By default, the file_search tool uses the following settings:
Chunk size: 800 tokens
Chunk overlap: 400 tokens
Embedding model: text-embedding-3-large at 256 dimensions
Maximum number of chunks added to context: 20 (could be fewer)
The default part makes me happy knowing that we can/will alter it as well. The playground is really going to be a tremendous web app lol
Additional: who’s AI is rewriting for hypothetical answer on the vector database (that the documentation talks about, but it seems the AI will only write a short query unless system message instructs it better).
(How about document reassembly technology to put those chunks in order and merge overlaps…)
Finally we have Assistant and Run objects now support popular model configuration parameters like temperature 2, response_format (JSON mode) 3, and top_p.
These are all awesome updates. Glad to see Vector Stores, to allow for data partitioning while using same assistant across different stores.
I ran quick test to run v1 prompts against v2 (Playground) and got poor results with file_search. I am guessing this is because of mere 20 chunks used in context (x800 tokens = 16K), while v1 would often consume about 100K tokens in my use case. So yeah, until the time settings are configurable, I wont be able to switch my client to use v2.
This is huge. I am building an app with Assistant API with multiple tools for each user. Now, I can really ramp up data collection and each user can have an amazing assistant that powers tools to help their business succeed! Excited!
I’ve been waiting for a way to set the temperature for an assistant and it’s finally here, but I don’t see a way to set the temperature, top_p and response_format in the Assistant Playground.
Can you add the new fields to the Assistant Playground?
Files metadata, and operations using that metadata
Up to 10000 files per assistant. 100GB/organization. And no hierarchy to the storage system, and no additional data fields beyond the original file name and upload date. Being charged daily if left in a vector store.
And one method: list them all.
And one method: delete a single one by ID.
A little customer-side data glitch to their robust tracking system that is used by all organization and project members and chatbots for every API call, and the organization then has thousands of files of unknown source.
The benefit of a metadata layer, allowing arbitrary developer keys and fields like "customer_id" or "job-id" seem obvious. Sublistings and batch deletions then become possible. Structured or generated metadata such as expiration_dateproject_id would allow query-like operations and deletions.
Good points, this really needs good file management utilities and structure to circumvent the nightmare scenarios these badly needed features introduce. Otherwise I’m loving it …
Note. All of my assistants just automatically flipped to v2 and it caused a jump in token usage by 10x. Just one of my prompts ate up 107,000 Context tokens. Need help in understanding why this happened. I was about to launch publicly yesterday, however now i have major concerns that could use use help.
The number of past conversational turns you now can somewhat control, but not the length of the knowledge injection or the number of internal times the AI may invoke its functions - nor the number of times the AI invokes the wrong functions or writes bad function language and gets errors.

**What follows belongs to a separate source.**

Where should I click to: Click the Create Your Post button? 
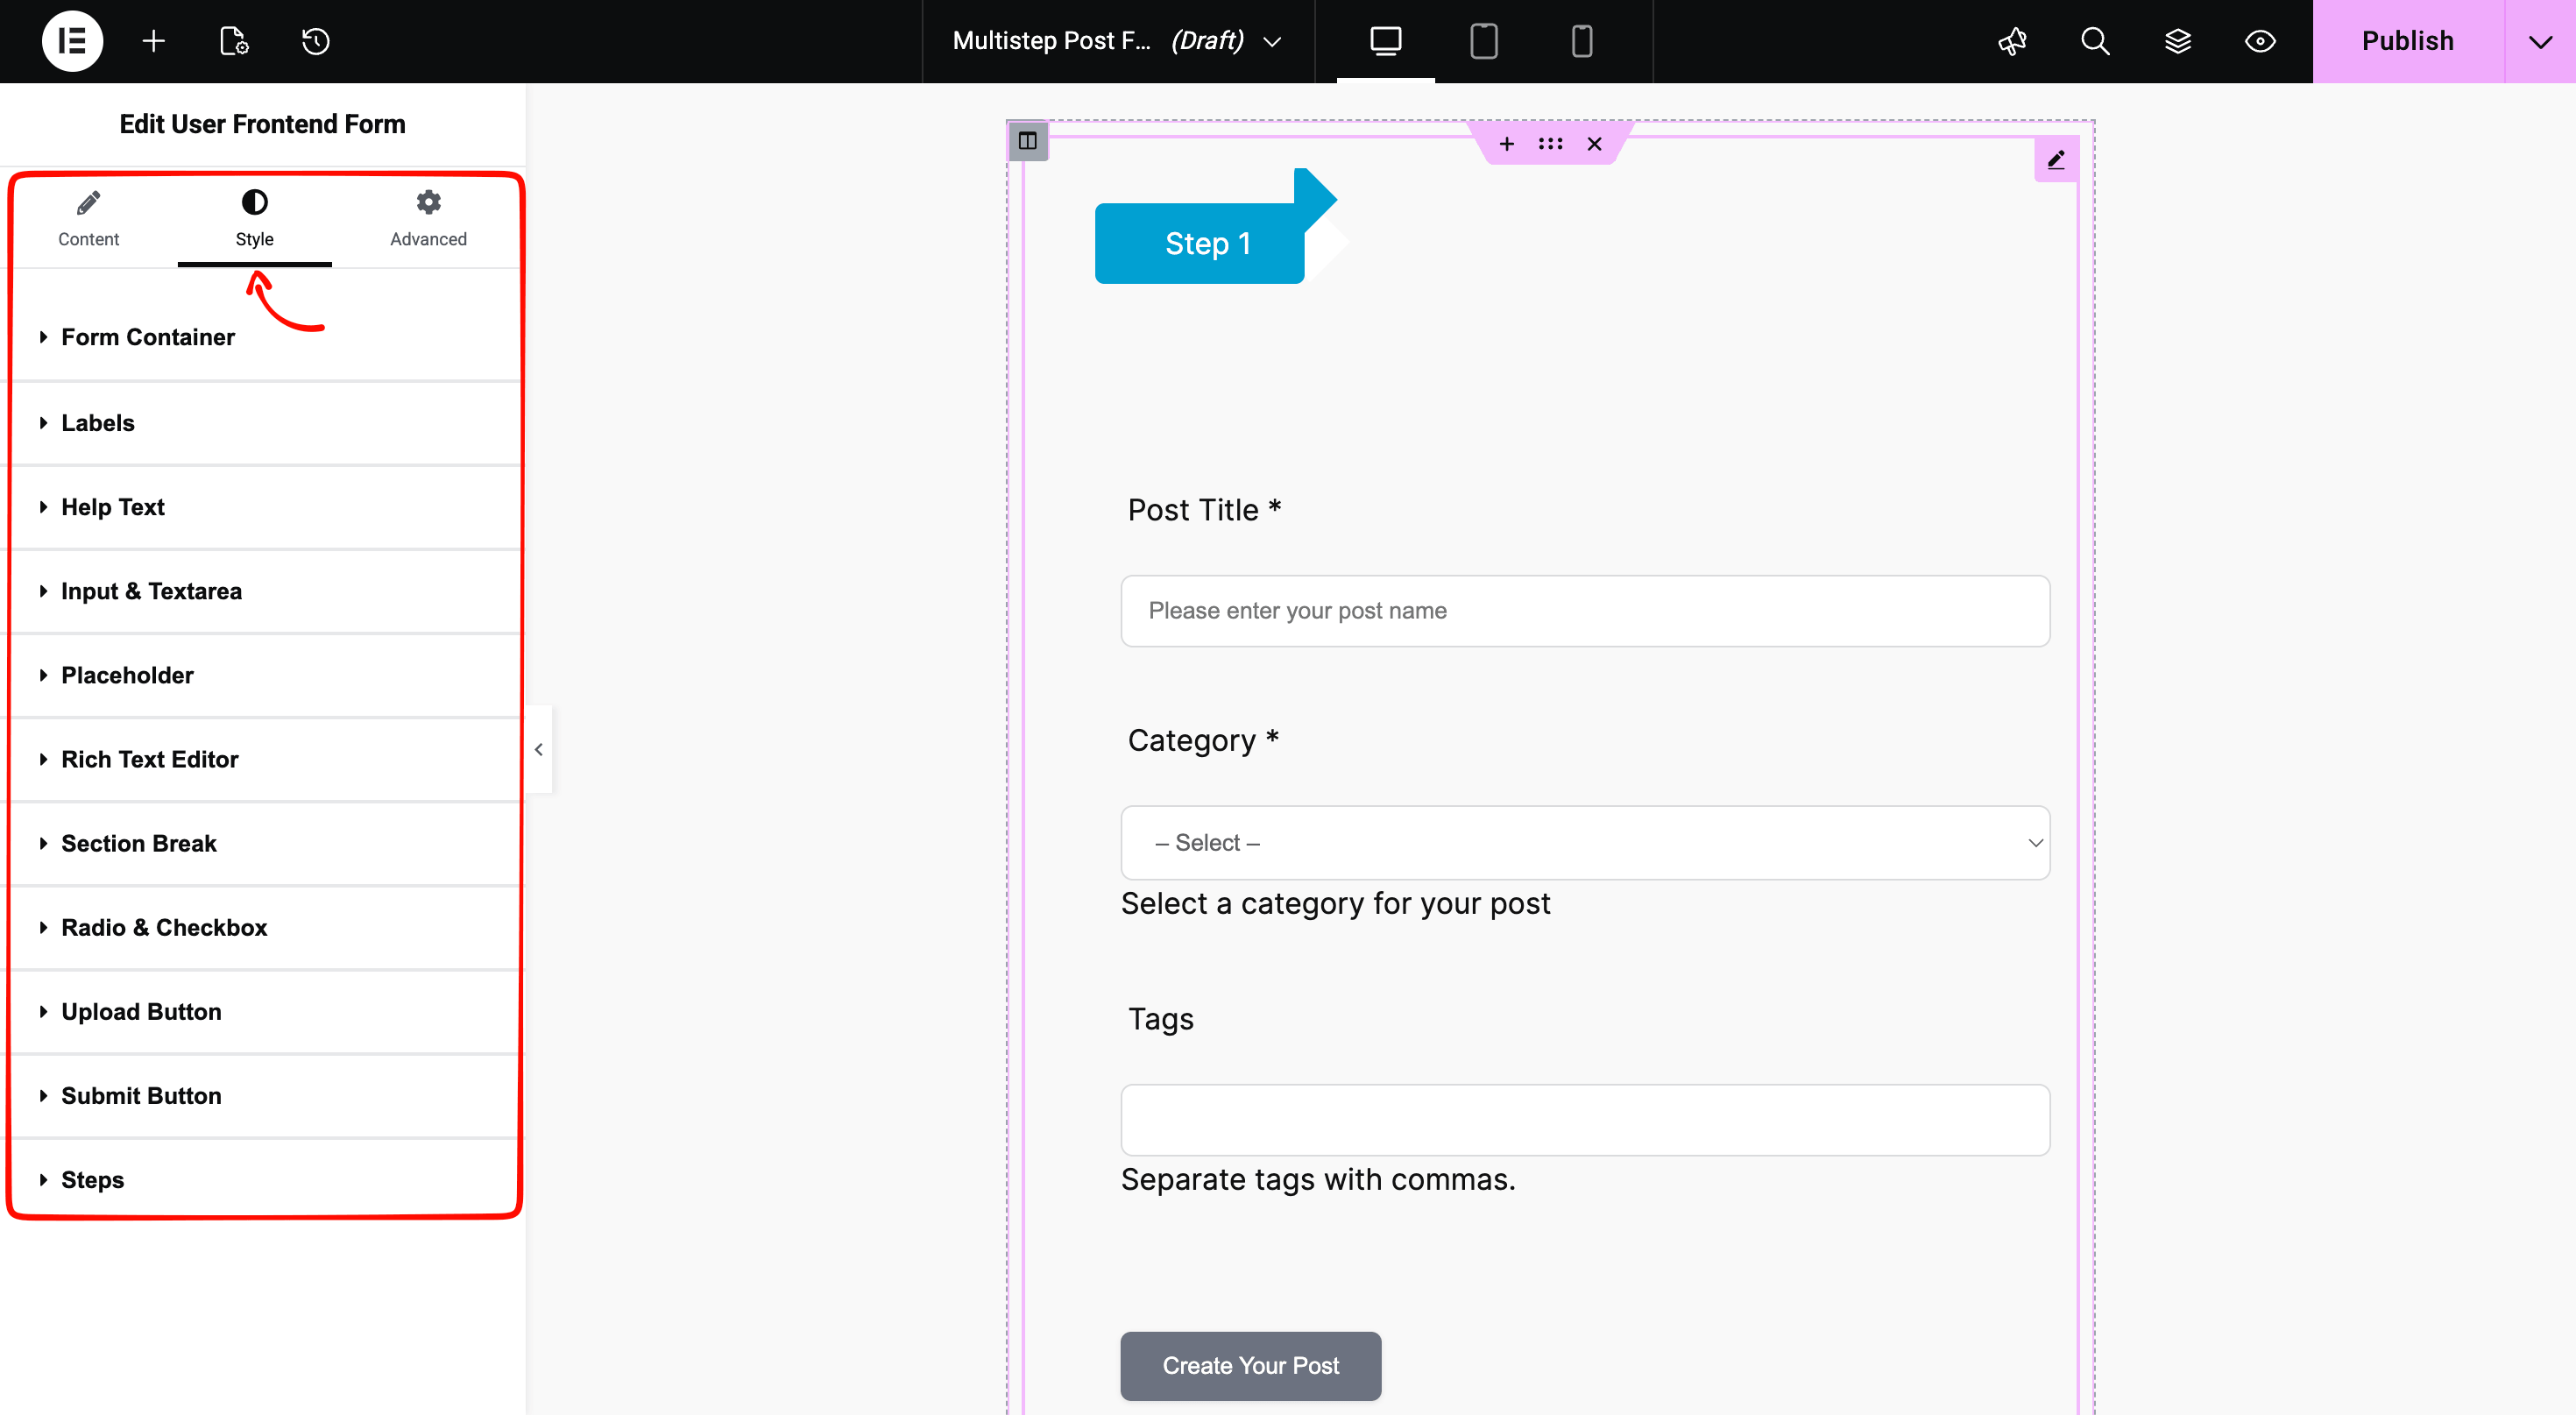coord(1249,1365)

For knowledge on file search, the AI, with all the instructions, tool specifications, past chat, user input, listings of mount files, etc, must make a minimum of one response not to you, but to its internal function for file search. What usefulness the search will return is a mystery to the AI without your tedious instructions.
OpenAI doesn’t state if the v2 AI is also preloaded with arbitrary file text, which is how v1 worked besides its searching functions directly on files.

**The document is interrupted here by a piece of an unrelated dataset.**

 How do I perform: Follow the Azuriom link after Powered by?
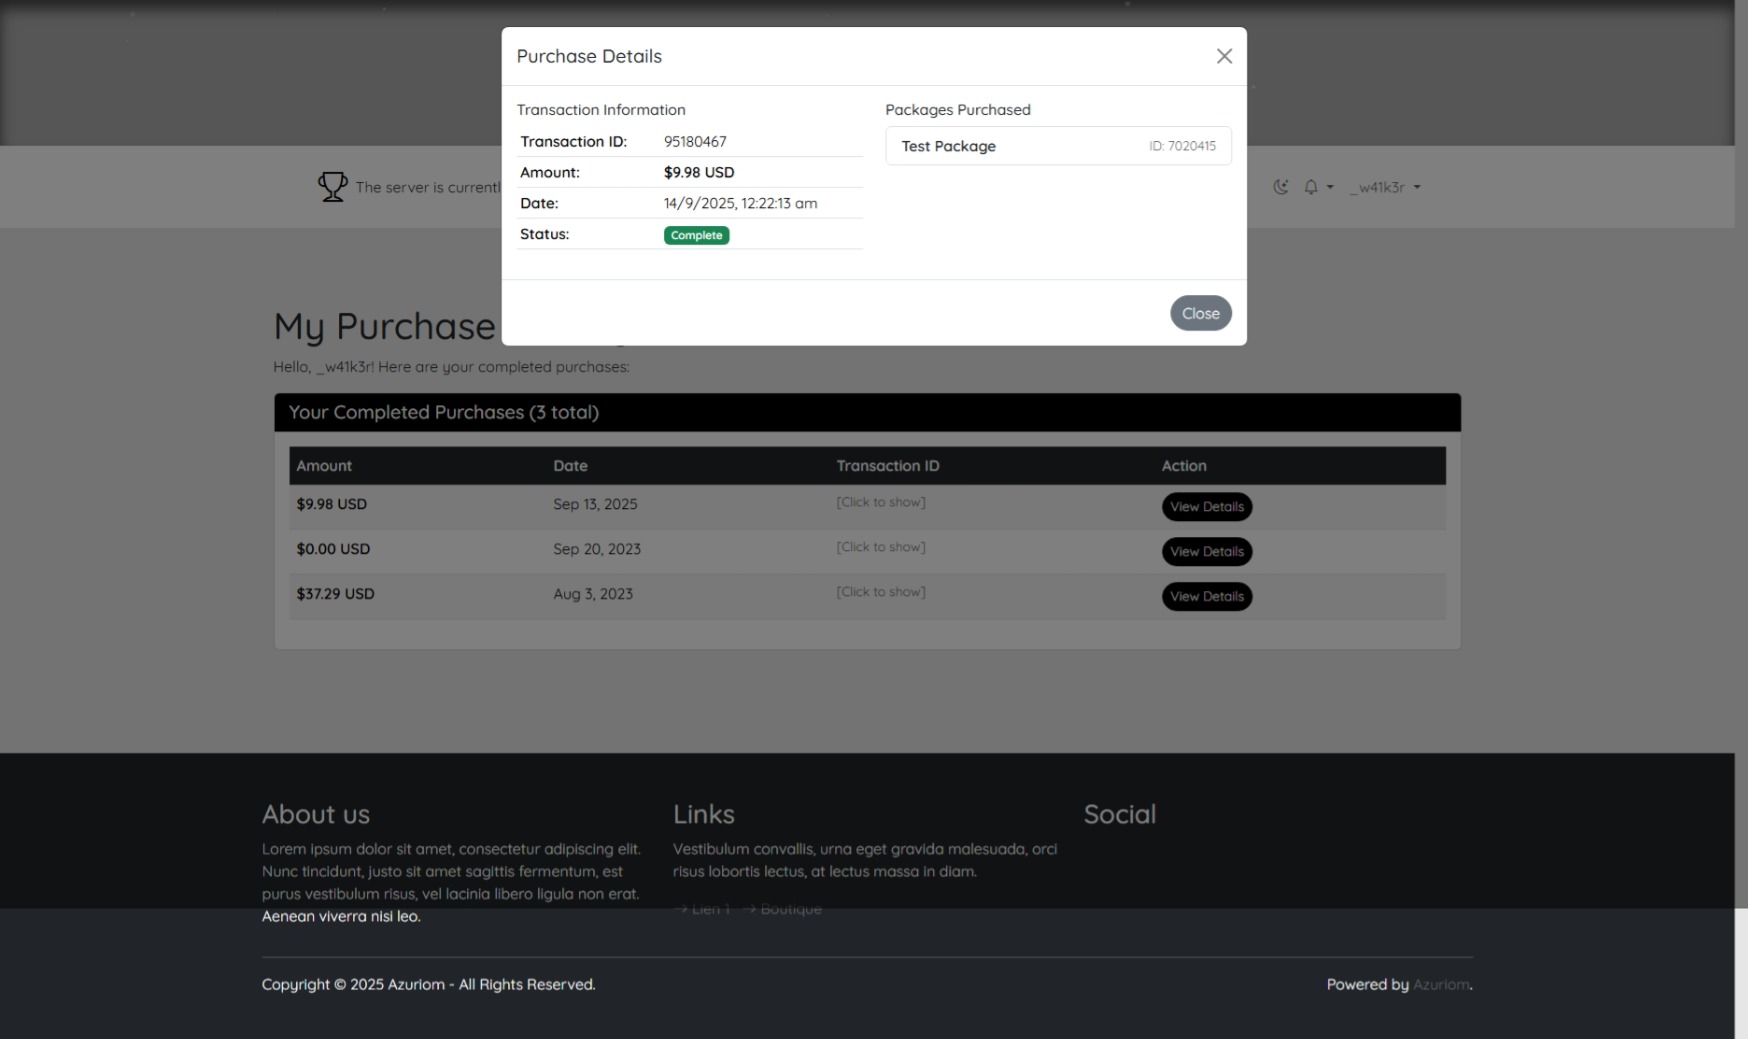click(x=1440, y=985)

The vector database is 800 token chunks, and they say 400 tokens of overlap, which if read one way may mean actually 1600 token chunks. Up to 20 are added to a conversation thread. That’s 1600 x 20 = 32k tokens of vector return possible.
If the AI doesn’t like what it got and/or calls a function again, the prior tool call and response is also part of the reused input context for another tool call.
You “delegate” this use of your budget while you wait for a response when using assistants.